The cornerstones of managing type 1 diabetes are:
- Taking insulin and monitoring blood sugar levels
- Meal planning and carbohydrate (carb) counting
- Lifestyle management: healthy eating, physical activity, and managing stress
It starts with insulin
Insulin is the main strategy used to manage type 1 diabetes, as it helps the body to use glucose (sugar) as energy. Insulin is taken multiple times each day and the amount of insulin used changes depending on your blood sugar levels. There are a number of different types of insulin available to help control blood sugars.
Without insulin, blood sugar levels can increase, which can lead to complications.
Speak to your physician or diabetes healthcare team for more information about the details of your insulin regimen.
Keeping on top of blood sugar levels
In addition to taking insulin, as mentioned above, it is important to monitor your blood sugar levels using a blood glucose meter. Each person has a specific target blood sugar level. To feel your best, it is important to keep your blood sugar within this target range. There are two blood sugar levels that should be monitored. For most people, the target fasting or ‘before meal’ blood sugar level is 4-7 mmol/L and the recommended ‘2-hour after meal’ blood sugar level is 5-10 mmol/L.
Blood sugars can also be measured by doing a test called an A1C. This blood test is done at the lab and shows your average blood sugar level over the past 2 to 3 months.
Why carbohydrates matter – meal planning and carb counting
Carbohydrates have a larger impact on blood glucose compared to other food groups such as proteins and fats.
What is carb counting? This is a meal planning technique where your dose of insulin is chosen based on the amount of carbs in a meal. The balance between the carbs you eat and the insulin in your body affects how much your blood sugars rise after a meal. Counting carbs can help you decide how much insulin to take.
What other lifestyle changes are important?
Since what you eat impacts your blood sugar levels, eating well-balanced meals is essential for diabetes management. This means choosing a variety of foods, from each of the major food groups. Some key tips include:
- Eat three meals a day
- Limit sweets and sugar-sweetened beverages
- Choose fish, poultry, beans and nuts more often
- Eat more vegetables, fruits and whole grains
- Limit foods that are high in saturated fat
A regular physical activity routine helps your insulin work better and lowers your blood sugar. Children over 5 should get at least 60 minutes of moderate- to vigorous-intensity physical activity each day. Adults should aim for 150 minutes of moderate-to-vigorous activity per week. It’s also recommended that resistance exercise such as weight training be added to increase muscle and bone strength at least 2-3 times per week.
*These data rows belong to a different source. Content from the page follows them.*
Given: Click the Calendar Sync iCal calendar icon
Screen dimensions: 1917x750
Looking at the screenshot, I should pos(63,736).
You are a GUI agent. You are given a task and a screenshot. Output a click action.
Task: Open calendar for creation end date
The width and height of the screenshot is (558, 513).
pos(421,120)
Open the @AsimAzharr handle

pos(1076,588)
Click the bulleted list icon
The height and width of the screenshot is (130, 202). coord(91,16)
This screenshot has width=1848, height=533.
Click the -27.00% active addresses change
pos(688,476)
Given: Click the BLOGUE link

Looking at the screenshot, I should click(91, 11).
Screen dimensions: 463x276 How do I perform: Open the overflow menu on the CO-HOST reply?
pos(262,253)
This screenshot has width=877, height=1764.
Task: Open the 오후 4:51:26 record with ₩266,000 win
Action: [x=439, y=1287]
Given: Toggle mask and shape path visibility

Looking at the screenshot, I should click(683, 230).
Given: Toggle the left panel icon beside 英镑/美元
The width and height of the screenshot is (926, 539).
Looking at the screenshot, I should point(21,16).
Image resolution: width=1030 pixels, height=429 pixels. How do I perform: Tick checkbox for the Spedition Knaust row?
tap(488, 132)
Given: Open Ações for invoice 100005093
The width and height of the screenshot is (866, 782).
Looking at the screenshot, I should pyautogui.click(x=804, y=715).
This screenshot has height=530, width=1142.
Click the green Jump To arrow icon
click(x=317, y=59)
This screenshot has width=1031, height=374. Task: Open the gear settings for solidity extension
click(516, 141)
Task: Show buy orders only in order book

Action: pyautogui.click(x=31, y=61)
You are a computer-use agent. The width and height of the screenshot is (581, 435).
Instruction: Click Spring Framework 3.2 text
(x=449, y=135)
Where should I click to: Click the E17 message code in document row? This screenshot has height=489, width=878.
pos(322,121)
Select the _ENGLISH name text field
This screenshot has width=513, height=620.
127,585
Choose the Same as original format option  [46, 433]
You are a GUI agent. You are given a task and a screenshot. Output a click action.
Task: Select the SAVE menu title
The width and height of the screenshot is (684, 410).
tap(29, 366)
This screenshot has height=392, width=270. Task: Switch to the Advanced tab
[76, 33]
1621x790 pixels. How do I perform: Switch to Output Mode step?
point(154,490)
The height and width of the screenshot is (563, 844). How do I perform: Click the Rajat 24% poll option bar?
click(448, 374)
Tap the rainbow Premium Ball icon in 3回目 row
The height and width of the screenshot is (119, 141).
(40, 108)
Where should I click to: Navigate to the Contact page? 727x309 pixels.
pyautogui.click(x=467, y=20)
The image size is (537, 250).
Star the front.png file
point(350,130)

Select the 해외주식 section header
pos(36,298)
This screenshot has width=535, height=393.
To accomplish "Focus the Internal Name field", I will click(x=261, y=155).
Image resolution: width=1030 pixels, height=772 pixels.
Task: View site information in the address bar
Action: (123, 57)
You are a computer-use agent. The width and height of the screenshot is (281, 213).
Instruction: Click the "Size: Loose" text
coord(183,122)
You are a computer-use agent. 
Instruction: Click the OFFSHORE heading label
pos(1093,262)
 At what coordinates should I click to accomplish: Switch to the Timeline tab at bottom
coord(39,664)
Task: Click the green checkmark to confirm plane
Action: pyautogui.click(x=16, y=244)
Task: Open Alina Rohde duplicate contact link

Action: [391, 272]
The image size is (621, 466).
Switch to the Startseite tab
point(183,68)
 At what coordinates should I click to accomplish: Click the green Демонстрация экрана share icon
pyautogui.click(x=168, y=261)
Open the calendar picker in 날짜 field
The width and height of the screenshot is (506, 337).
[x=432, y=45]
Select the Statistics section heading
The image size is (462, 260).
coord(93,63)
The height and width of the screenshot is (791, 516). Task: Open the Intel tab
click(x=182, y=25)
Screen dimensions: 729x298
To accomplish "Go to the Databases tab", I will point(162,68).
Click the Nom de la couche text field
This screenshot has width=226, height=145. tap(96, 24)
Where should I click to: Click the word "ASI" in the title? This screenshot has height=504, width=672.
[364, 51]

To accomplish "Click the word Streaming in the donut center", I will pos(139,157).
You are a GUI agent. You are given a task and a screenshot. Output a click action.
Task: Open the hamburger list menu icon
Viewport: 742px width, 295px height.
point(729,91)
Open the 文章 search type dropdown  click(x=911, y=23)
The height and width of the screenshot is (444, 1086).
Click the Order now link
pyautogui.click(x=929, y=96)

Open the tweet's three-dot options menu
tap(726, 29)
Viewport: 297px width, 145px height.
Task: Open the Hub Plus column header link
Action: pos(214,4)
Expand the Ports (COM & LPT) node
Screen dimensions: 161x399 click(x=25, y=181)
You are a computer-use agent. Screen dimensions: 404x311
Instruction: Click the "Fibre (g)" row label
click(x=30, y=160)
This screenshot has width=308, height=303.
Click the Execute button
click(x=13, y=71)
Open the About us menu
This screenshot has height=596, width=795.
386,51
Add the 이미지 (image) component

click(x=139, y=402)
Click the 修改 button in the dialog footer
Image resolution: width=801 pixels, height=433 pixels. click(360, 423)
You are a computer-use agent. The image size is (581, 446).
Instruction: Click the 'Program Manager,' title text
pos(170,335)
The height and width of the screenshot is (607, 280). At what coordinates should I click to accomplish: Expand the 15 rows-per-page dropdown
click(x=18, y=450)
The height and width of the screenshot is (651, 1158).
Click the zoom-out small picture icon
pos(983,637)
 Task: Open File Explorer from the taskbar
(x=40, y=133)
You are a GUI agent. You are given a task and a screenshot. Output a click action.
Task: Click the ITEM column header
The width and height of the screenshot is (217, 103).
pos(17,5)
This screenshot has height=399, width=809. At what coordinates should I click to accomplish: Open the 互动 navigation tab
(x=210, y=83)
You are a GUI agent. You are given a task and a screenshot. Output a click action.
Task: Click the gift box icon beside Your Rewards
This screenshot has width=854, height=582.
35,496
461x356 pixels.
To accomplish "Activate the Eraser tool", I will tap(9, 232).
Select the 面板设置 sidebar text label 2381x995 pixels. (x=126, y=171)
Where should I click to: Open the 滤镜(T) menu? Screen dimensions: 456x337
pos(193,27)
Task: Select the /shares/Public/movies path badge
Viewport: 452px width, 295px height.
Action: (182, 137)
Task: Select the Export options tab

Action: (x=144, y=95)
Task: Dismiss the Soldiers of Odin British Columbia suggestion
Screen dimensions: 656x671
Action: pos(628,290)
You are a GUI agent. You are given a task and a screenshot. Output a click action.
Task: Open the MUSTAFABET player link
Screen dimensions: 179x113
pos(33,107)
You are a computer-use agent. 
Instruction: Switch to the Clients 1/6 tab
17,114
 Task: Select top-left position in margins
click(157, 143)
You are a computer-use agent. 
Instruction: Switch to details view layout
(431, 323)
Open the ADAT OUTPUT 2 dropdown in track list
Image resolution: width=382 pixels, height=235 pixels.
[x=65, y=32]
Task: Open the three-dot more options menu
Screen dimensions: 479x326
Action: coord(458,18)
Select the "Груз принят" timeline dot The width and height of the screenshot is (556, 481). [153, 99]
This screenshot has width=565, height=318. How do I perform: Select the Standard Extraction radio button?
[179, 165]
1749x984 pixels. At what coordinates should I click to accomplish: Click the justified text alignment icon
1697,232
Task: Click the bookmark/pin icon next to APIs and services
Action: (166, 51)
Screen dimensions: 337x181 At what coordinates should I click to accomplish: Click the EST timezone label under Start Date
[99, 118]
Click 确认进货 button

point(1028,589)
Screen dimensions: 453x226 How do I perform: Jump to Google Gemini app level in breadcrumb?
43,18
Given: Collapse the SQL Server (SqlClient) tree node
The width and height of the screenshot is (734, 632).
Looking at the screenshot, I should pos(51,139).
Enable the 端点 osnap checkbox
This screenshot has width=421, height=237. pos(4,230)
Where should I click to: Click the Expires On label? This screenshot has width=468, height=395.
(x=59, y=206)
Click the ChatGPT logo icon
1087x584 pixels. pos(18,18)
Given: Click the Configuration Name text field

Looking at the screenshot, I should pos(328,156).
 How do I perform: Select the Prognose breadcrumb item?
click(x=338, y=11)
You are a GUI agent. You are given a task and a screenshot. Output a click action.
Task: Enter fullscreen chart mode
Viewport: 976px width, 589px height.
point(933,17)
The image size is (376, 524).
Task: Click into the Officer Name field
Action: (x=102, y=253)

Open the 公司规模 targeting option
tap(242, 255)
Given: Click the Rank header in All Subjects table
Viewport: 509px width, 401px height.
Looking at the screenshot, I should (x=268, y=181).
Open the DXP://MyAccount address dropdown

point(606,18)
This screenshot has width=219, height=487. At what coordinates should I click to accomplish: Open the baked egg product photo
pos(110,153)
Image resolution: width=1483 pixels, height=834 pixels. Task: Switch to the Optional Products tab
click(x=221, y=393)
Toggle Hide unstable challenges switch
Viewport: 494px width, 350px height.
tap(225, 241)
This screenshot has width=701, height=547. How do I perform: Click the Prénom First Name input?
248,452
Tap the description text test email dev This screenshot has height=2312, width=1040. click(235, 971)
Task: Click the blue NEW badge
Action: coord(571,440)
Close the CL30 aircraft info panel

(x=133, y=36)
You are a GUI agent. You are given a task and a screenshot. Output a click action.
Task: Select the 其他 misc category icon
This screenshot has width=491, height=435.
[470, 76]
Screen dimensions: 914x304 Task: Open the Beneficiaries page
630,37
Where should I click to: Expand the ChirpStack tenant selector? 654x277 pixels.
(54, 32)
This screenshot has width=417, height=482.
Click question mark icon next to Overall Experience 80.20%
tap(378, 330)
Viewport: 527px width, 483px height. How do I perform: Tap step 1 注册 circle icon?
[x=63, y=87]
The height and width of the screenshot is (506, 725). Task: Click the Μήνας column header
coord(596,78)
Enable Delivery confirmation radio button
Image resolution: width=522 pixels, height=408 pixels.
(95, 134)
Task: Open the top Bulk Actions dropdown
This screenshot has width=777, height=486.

With type 1 diabetes, the effects of exercise on blood glucose levels are a little more complicated and need to be carefully monitored. Your diabetes healthcare team should be consulted.
Diabetes management in itself can be stressful, and excessive stress is a major barrier to effective glucose control. It is important to speak to your diabetes health care provider regarding strategies to minimize stress. In the meantime, you can try some of these strategies:
- Identify the things that are causing stress and see if any can be controlled or changed
- Get physically active – evidence shows that it truly does relieve stress
- Learn relaxation techniques
- Schedule ‘me time’ into your routine
- Connect with others – chat with friends or join a support group
You are the most important member of the team
Additionally, if you have questions about type 1 diabetes, there are many different health care professionals that can help you. This may include a family doctor, dietitian, or a foot or eye care specialist. You will be the one making day-to-day decisions, so it is important to ask questions from the diabetes team. The more you know, the easier it will be to manage your diabetes.